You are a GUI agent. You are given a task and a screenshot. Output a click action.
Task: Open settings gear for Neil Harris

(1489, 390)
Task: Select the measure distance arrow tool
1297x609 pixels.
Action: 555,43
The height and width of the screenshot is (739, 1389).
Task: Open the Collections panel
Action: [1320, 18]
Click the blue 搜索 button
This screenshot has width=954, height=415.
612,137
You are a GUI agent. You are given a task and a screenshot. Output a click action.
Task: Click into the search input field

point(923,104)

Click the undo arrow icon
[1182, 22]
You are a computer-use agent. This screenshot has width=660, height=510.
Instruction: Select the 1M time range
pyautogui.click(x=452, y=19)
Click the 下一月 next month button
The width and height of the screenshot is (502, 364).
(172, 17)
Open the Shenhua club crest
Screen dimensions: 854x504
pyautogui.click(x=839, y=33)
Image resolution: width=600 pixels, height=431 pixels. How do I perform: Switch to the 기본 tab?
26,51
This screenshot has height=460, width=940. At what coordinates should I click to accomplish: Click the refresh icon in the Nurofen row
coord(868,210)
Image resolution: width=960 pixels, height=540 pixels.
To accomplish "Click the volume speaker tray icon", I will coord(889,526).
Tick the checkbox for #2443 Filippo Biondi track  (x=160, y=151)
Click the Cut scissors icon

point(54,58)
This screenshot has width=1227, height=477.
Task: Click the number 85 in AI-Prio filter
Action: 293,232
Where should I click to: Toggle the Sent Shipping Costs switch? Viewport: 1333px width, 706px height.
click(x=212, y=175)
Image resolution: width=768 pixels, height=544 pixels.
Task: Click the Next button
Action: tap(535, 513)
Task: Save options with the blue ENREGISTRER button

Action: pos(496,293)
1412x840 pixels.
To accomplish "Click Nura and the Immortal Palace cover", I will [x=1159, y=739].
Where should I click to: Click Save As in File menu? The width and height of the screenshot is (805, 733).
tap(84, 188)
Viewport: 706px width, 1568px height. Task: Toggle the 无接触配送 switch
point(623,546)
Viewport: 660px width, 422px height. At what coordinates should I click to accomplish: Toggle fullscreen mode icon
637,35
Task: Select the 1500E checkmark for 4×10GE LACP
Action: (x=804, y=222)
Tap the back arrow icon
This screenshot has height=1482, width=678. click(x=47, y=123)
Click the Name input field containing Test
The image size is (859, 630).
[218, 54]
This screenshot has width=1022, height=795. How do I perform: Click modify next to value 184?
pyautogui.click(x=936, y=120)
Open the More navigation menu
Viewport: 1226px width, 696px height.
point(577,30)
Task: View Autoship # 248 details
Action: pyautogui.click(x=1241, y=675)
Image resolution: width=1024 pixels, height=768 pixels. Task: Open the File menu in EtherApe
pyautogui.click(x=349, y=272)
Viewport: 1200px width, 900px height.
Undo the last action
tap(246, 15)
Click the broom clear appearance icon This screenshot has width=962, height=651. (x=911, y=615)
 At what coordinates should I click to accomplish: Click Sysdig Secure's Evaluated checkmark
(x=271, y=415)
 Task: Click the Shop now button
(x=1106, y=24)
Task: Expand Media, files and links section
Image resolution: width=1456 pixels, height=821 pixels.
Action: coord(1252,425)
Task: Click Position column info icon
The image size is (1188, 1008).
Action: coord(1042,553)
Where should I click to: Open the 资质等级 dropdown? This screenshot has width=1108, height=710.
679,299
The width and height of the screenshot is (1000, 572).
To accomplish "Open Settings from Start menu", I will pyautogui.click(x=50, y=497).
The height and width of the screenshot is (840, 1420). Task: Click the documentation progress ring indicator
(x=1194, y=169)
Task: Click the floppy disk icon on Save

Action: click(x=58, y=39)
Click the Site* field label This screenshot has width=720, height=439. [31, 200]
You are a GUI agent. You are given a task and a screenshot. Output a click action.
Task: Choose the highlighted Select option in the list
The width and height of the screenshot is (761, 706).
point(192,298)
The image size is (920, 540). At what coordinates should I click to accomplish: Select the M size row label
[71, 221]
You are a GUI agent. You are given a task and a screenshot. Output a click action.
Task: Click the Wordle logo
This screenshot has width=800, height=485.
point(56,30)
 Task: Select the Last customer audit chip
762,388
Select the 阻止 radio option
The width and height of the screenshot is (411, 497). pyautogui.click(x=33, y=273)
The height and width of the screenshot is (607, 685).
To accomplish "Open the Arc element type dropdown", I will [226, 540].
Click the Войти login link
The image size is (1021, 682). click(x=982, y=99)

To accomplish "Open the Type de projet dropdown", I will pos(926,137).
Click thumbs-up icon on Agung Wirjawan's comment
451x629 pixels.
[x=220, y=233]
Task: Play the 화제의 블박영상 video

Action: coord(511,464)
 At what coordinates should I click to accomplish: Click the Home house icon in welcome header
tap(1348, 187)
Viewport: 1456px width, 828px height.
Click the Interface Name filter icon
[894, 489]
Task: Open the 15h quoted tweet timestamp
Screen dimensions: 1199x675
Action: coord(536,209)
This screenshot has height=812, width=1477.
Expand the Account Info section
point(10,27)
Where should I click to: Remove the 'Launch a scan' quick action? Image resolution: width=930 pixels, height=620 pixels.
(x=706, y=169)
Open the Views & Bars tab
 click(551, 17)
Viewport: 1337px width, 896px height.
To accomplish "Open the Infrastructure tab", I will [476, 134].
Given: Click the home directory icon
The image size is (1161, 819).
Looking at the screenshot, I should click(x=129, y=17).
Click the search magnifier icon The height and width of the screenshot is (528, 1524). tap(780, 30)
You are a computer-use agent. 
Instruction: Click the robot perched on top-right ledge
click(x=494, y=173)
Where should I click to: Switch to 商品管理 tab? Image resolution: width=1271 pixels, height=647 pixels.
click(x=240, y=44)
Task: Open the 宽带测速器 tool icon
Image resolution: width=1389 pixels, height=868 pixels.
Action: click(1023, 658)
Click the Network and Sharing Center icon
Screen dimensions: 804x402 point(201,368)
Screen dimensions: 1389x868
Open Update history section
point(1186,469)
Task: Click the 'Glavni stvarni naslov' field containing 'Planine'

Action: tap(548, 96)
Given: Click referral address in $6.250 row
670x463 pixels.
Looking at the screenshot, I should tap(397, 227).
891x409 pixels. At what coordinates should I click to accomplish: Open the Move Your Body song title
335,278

================

- _Task item_:
Nothing outside the span should appear: transcribe the lines from the one containing "Open Update history section" through the last line of the records.

- _Expected answer_:
Open Update history section
point(1186,469)
Task: Click the 'Glavni stvarni naslov' field containing 'Planine'

Action: tap(548, 96)
Given: Click referral address in $6.250 row
670x463 pixels.
Looking at the screenshot, I should tap(397, 227).
891x409 pixels. At what coordinates should I click to accomplish: Open the Move Your Body song title
335,278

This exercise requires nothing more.